Source passage »
········

A Guide for the Habitual Hospital Patient

After the very first surgery when my leg was sliced and diced, I came-to prematurely from my drug induced state, and I knew, this was not going to be my first and only time in this hospital. I wasn’t sure how soon or how many more times, but I knew within three seconds — in the most pain I have ever endured in my life — I knew this wasn’t over. I would not get out of having cancer this easy.

This same sentiment had occurred with my father, almost 30 years prior. In a morphine state after one of his brutal surgeries acting as a guinea pig at NIH, he saw the hallucination of neon words fall from the ceiling onto him YOU ARE GOING TO DIE. On his flight home from the Caribbean to Detroit, his plane lost two engines. The passengers panicked, and the woman seated next to him began to scream that they would all crash and die. My father sat calm and unmoved, he told her he had terminal cancer, and he wasn’t getting out of it this easy. She was stunned, but the plane made an emergency landing safely.

········

Required action 1 »
Answer these from the hospital-patient passage:
(a) Within how many seconds of coming to did the narrator know this wasn't over?
(b) About how many years earlier had the same sentiment occurred with the narrator's father?
(c) How many engines did the father's plane lose on the flight home from the Caribbean to Detroit?
Required action 2 »
Write the next part of the hospital-patient passage, picking up after its final sentence about the emergency landing.
The listing below has no connection to the hospital-patient passage.

Data extracts »
········

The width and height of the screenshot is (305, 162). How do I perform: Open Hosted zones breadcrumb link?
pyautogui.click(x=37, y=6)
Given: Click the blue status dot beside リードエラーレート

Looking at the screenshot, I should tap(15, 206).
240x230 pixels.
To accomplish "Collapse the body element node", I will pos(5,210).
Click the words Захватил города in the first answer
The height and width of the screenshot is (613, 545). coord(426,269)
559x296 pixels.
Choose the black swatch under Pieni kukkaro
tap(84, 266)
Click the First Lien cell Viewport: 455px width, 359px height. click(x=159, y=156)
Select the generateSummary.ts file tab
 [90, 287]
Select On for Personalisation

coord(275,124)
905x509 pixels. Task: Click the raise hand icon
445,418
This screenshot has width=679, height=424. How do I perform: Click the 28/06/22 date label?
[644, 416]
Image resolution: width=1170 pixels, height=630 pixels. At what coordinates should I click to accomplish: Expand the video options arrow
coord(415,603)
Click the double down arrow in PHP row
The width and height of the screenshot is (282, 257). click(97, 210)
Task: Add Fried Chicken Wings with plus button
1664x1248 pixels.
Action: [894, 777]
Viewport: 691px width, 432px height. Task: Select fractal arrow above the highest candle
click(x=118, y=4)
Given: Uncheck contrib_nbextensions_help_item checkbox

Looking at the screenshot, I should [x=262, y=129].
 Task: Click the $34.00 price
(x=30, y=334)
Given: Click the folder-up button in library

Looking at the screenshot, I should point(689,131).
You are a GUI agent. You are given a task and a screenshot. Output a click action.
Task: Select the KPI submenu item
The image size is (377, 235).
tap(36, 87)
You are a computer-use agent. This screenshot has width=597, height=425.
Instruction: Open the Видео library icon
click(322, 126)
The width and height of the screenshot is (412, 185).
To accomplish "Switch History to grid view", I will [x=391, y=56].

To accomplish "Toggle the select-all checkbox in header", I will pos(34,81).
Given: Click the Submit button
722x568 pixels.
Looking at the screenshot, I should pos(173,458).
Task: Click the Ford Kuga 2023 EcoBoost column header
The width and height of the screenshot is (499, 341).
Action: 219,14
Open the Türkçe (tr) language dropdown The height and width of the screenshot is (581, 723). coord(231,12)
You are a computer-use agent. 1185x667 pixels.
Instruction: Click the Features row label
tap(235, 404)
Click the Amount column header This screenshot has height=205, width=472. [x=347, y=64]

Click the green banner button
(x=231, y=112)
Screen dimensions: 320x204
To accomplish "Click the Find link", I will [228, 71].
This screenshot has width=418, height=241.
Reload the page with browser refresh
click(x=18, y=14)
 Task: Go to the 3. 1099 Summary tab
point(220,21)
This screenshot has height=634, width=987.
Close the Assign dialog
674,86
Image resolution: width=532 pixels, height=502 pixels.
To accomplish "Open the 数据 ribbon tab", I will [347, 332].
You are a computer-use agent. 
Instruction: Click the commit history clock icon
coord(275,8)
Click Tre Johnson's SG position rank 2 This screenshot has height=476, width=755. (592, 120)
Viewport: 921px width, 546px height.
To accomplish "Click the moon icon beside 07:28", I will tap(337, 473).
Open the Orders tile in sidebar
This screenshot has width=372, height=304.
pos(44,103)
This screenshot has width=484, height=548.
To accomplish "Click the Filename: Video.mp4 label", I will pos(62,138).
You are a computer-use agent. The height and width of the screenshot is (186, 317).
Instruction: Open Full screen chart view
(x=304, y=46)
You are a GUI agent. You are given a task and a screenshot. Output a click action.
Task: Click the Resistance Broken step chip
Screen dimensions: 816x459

········

Exercise output 1 »
(a) Three seconds
(b) Almost 30 years
(c) Two

Exercise output 2 »
For seven years, I’ve been in bed enough against my will, that I have had a lifetime’s worth of vegging out to Netflix and scrolling social media feeds. But if you need advice on what to expect if you’ve never had to stay in a hospital, I can give you the lowdown on that. Welcome to Hell, I’ll be your tour guide!

In one surgery I tried to get off the table; in another I tried to pull the breathing tube out — which I vividly remember choking while the team of doctors kept slapping my hand away. In the recovery room after another surgery, I needed water desperately and tried to scream for help. I realized the room had emptied out because Oprah was on the floor and everyone wanted to see her; maybe they thought she’d give them a free car. Due to the fact I kept waking during surgery, I was then at times given too much anesthesia, which would result in my expelling black bile for up to ten hours. Around the sixth surgery, the portions were finally just right, and I was Goldilocks.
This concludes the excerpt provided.